Though I couldn't utter the words, my mind started reciting prayer. I was in terror. I gave one big push backward and suddenly I was free, my muscles back to normal.

I sat up in bed, wondering how much of that was actually real. The comfortable answer was: none of it.

I got into my suit, walked all the way to the tube station only to realise I'd forgotten my wallet and work pass. Cursing myself, I walked back to my flat and took a cab. At noon, I had a date with an Australian guy (Mr R) I had met that rampant Friday at the Adams Street priv club (see "Great expectations").

Mr R was pleasant, and very handsome. Perhaps a little too pleasant, but I guess you exepect a certain amount of pomp when you're dealing with bankers. We had a civilised lunch at Carluccio's in the Wharf, where the conversation drifted from personal backgrounds and work, to plans for the future.

As he spoke the heavily accented words came slowly from his mouth. A bustling Carluccio's sometimes made it difficult to catch every single word of every sentence, to the point where I was picking up every Xth word...Like LED banners, the words flashed in front of me in a disjointed and jumbled manner. I lost track of the sentences, and his point.

"Beach"; my brain jolted into the past. D, the beaches of Ras Shitan, of the Egyptian North Coast. Man it was warm there. Man it's freezing in London today.

"Bank of New York"; walking for what seemed like miles from SoHo in New York downtown to the financial district with J. Why does NY just get better weather than we do?
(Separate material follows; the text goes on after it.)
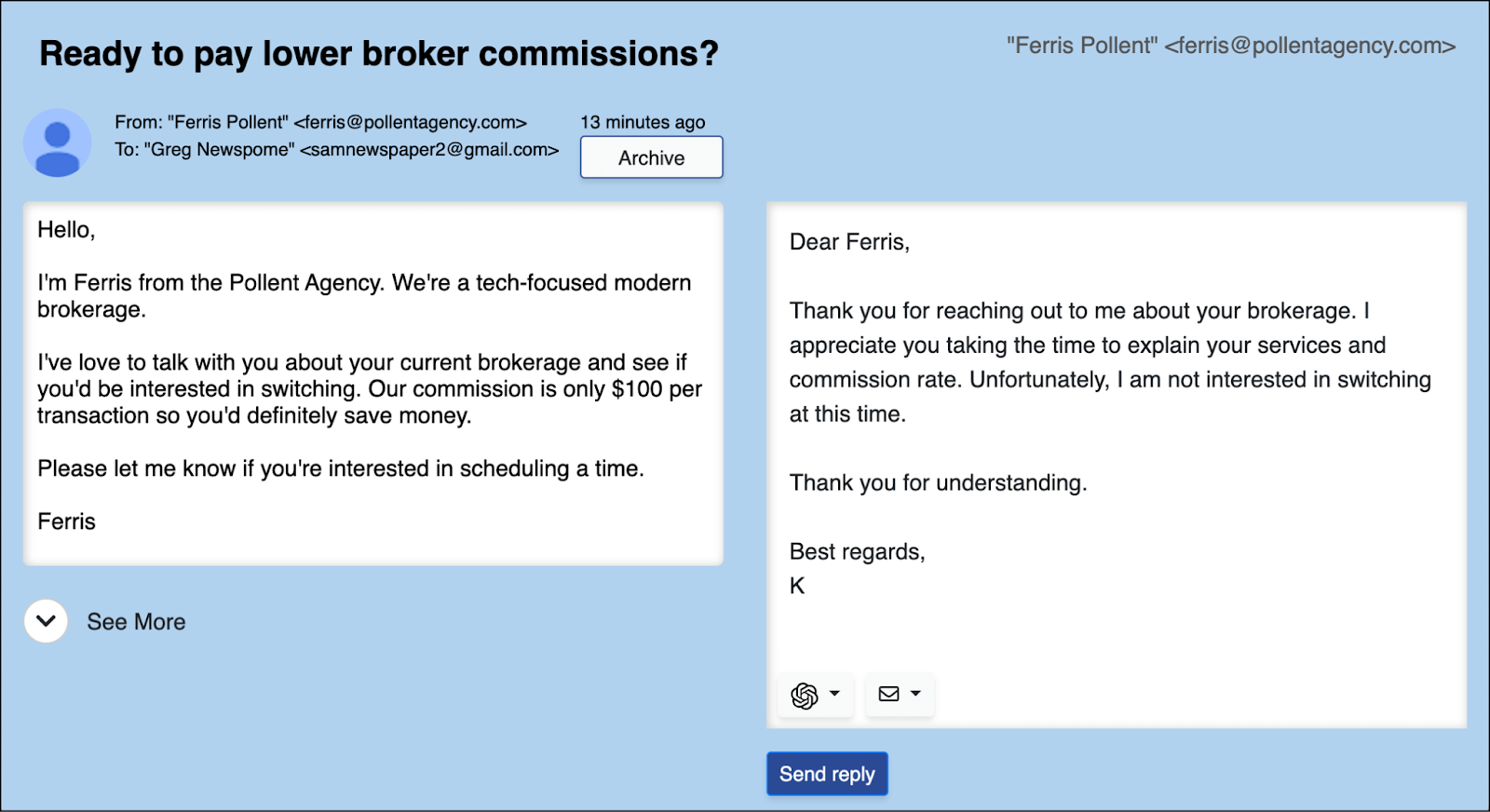1490x812 pixels.
Task: Select the subject heading about broker commissions
Action: pos(378,54)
"Music teacher"; a high school crush, one of those deeply psychotic ones where you never tell anyone about it and just obsess for hours. Listening to my CD player (remember those!), a pubescent teenager going home after badminton practice on the after school bus.

"Lamb stew"; I don't like stew. Tried it once where it was actually decent. That was with JD. That asshole.
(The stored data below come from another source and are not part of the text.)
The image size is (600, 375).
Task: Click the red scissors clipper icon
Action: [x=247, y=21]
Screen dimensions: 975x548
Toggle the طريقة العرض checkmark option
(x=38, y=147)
This went on for a while. At some point I think Mr R realised my gaze had become strange, as if I was looking through him, not at him. He realised he was talking too much.

We walked back through the Canada Square mall to the underground entrances of our respective buildings. Where the path forked I thanked him for an enjoyable time and sincerely expressed my wish to see him again. We decided we'd keep in touch as to the next opportunity.

As I walked into my building, I realised that perhaps the concept that ghosts live among us dull humans isn't entirely inconceivable. Here I was attempting a civilised early lunch, and in many ways all I did was bring my ghosts to the table. I'm fairly certain that, to some extent, a ghost or ghosts followed him to that table too. What happened this morning in bed, if on any level 'real', was a mere extension of this presence, probably induced by dream-like mode.